THE PROBLEM — The line containing "This screenshot has height=205, width=252." marks the start; repeat it and every following line exactly through the end of the entries.

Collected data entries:
= Beginning of Section =

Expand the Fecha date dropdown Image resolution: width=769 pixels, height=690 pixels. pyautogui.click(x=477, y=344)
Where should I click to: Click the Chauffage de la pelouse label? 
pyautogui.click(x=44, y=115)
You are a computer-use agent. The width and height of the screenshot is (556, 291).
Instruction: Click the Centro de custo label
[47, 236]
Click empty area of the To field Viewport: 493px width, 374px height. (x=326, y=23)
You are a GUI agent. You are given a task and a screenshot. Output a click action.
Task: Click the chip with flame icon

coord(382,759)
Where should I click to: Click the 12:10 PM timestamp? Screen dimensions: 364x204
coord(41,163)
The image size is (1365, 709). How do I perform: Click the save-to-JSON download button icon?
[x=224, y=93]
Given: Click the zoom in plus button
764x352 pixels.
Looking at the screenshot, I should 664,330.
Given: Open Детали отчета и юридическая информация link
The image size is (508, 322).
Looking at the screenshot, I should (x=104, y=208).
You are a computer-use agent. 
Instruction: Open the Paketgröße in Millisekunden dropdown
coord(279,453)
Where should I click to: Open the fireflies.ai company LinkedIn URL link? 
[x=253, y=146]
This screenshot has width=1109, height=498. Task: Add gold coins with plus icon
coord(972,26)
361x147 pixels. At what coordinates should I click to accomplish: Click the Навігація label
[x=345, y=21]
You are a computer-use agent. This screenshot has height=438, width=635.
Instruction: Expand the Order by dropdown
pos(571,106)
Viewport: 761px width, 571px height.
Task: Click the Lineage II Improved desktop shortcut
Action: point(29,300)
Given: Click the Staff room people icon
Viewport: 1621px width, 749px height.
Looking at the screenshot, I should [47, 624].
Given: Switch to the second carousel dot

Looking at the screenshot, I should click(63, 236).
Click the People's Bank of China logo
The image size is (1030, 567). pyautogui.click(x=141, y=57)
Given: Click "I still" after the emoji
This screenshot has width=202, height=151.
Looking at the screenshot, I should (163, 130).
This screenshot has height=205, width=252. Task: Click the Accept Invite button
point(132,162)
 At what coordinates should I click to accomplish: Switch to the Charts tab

= End of Section =

REPLY —
This screenshot has height=205, width=252. Task: Click the Accept Invite button
point(132,162)
 At what coordinates should I click to accomplish: Switch to the Charts tab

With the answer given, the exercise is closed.